El presidente Gabriel Boric decretó en la madrugada del 18 de enero el estado de catástrofe en las regiones de Ñuble y Biobío, tras la propagación de incendios forestales que han obligado a evacuar a unas 20.000 personas y mantienen 19 focos activos en la zona centro-sur del país. La medida busca reforzar la capacidad de respuesta frente a una emergencia que ya ha dejado más de 250 viviendas destruidas y amenaza con expandirse hacia áreas urbanas. Los siniestros se concentran en comunas como Penco y Lirquén, donde brigadistas y bomberos trabajan sin descanso para contener las llamas.
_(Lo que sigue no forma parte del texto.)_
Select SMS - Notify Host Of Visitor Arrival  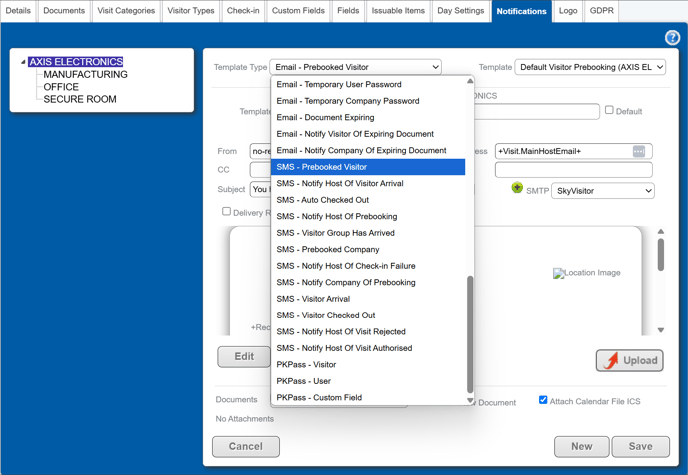(x=340, y=184)
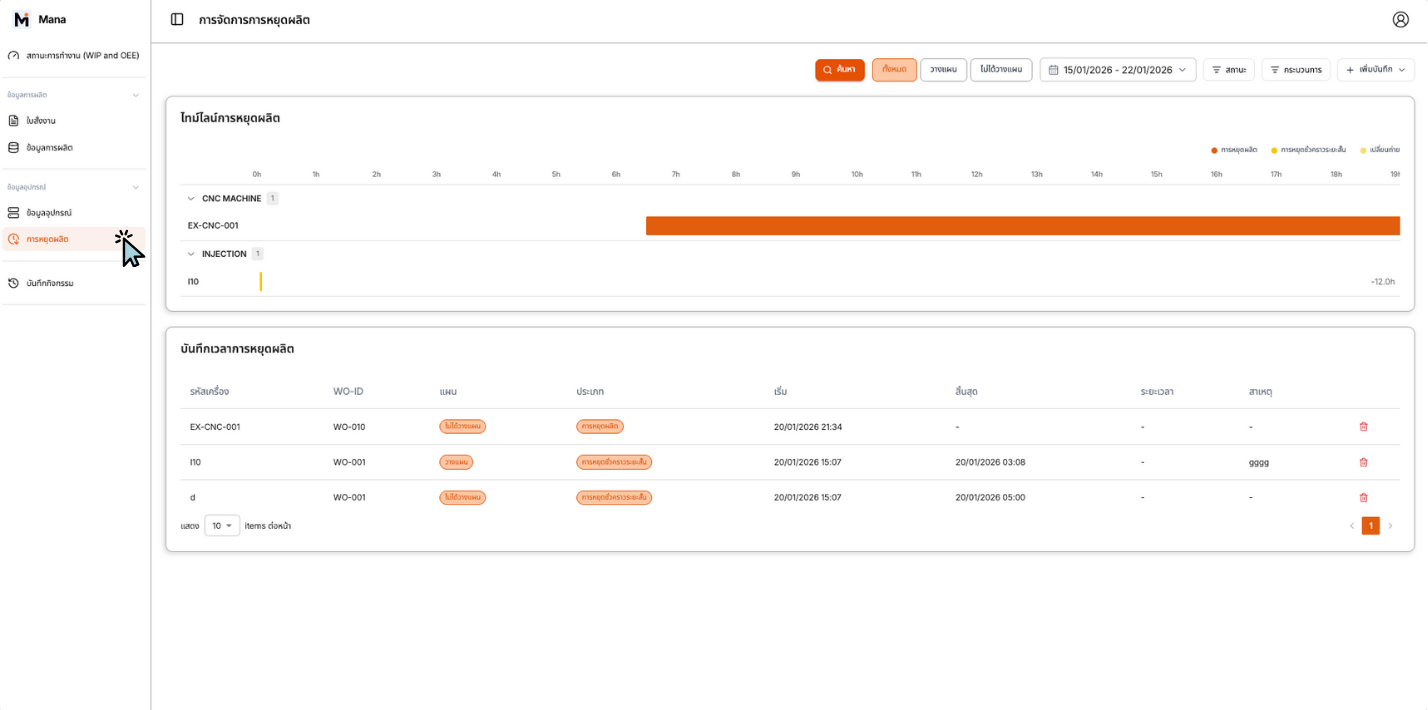Open the items per page dropdown

(222, 525)
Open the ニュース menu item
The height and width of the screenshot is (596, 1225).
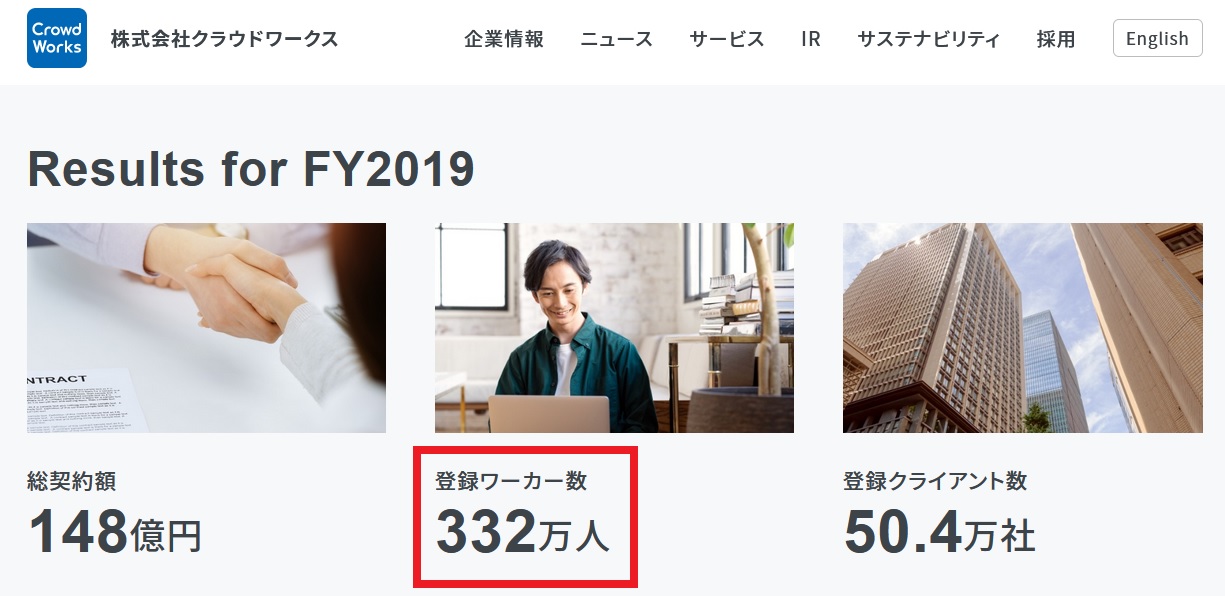[x=617, y=39]
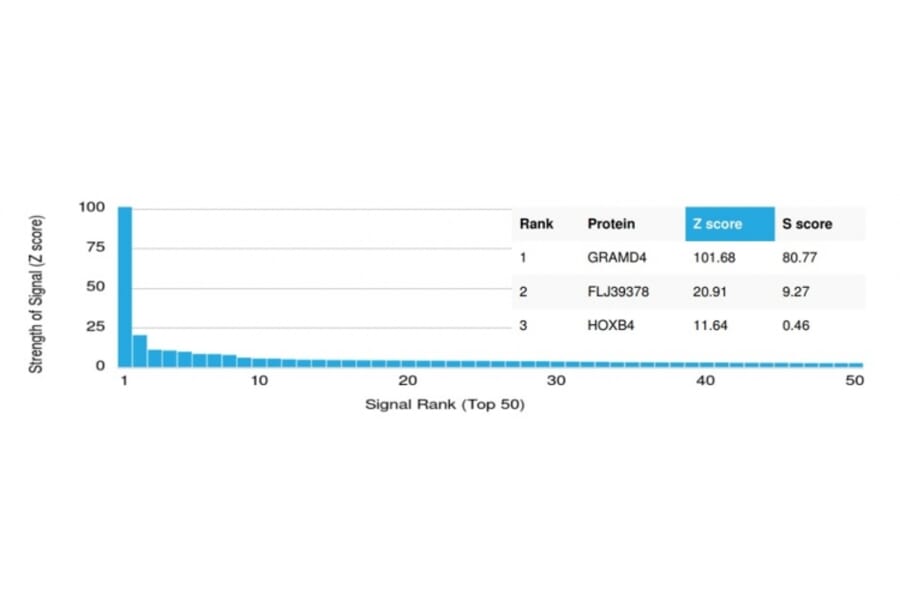Select the highlighted Z score column header

point(729,224)
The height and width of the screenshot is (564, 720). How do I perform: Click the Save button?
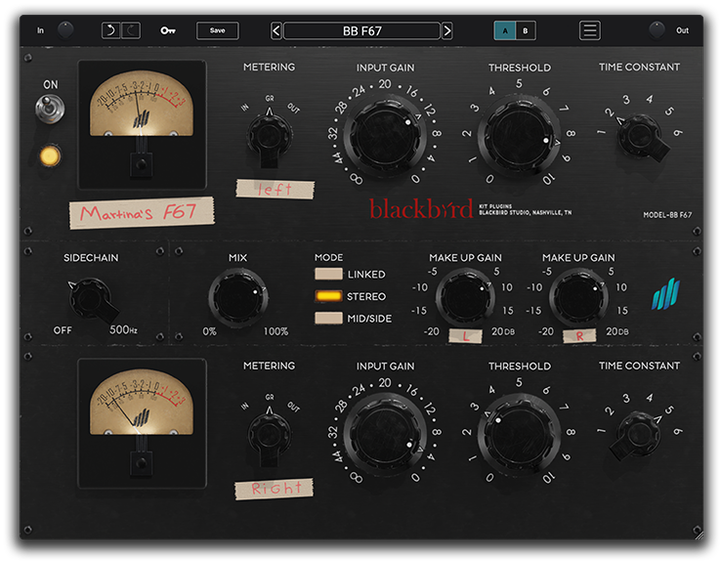217,31
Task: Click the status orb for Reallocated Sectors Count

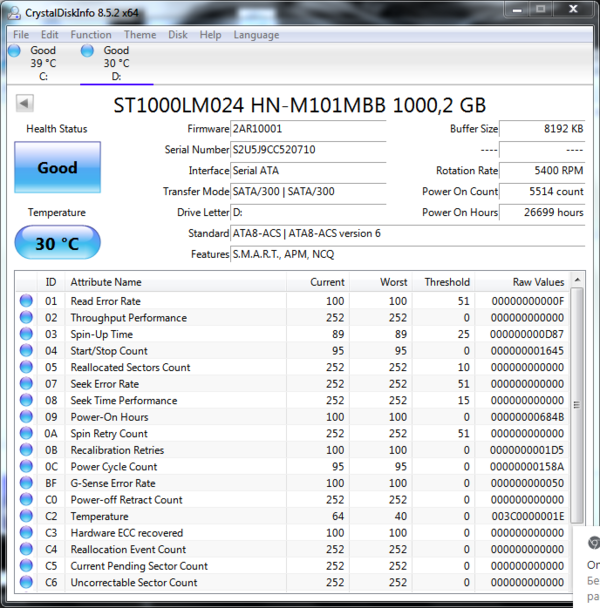Action: 26,367
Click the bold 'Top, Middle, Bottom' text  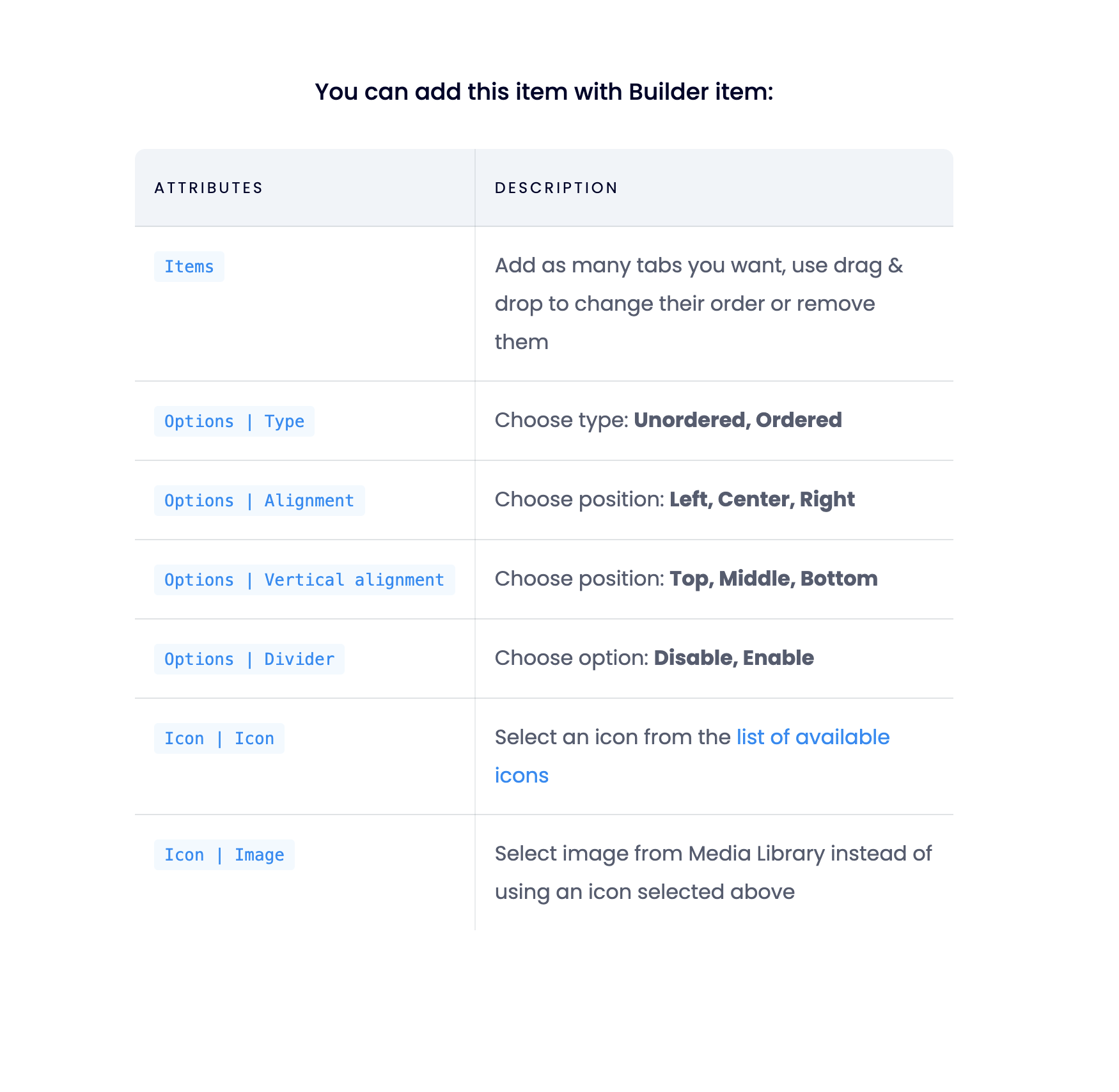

La crisis se ha visto favorecida por la sequía prolongada y los fuertes vientos que azotan la zona, condiciones que han convertido a Ñuble y Biobío en un escenario de alta vulnerabilidad. Autoridades locales advierten que la magnitud del desastre supera la capacidad de respuesta inicial, lo que motivó la intervención directa del Ejecutivo. El estado de catástrofe otorga al gobierno facultades excepcionales para movilizar recursos militares y civiles, coordinar evacuaciones masivas y asegurar ayuda humanitaria, además de proteger infraestructura crítica y servicios básicos. El despliegue incluye aeronaves, maquinaria pesada y refuerzos de brigadistas forestales, mientras se habilitan albergues temporales para las familias desplazadas.
Más allá de las cifras, la emergencia golpea a comunidades rurales y urbanas que ven amenazados sus hogares, cultivos y espacios comunitarios. El riesgo para el patrimonio natural y cultural del sur de Chile es también motivo de preocupación, en un territorio históricamente expuesto a incendios forestales. “Lo perdimos todo en cuestión de horas”, relató una vecina de Penco que debió abandonar su vivienda junto a sus hijos. Testimonios como este reflejan la dimensión humana de una tragedia que, según las autoridades, aún está lejos de ser controlada.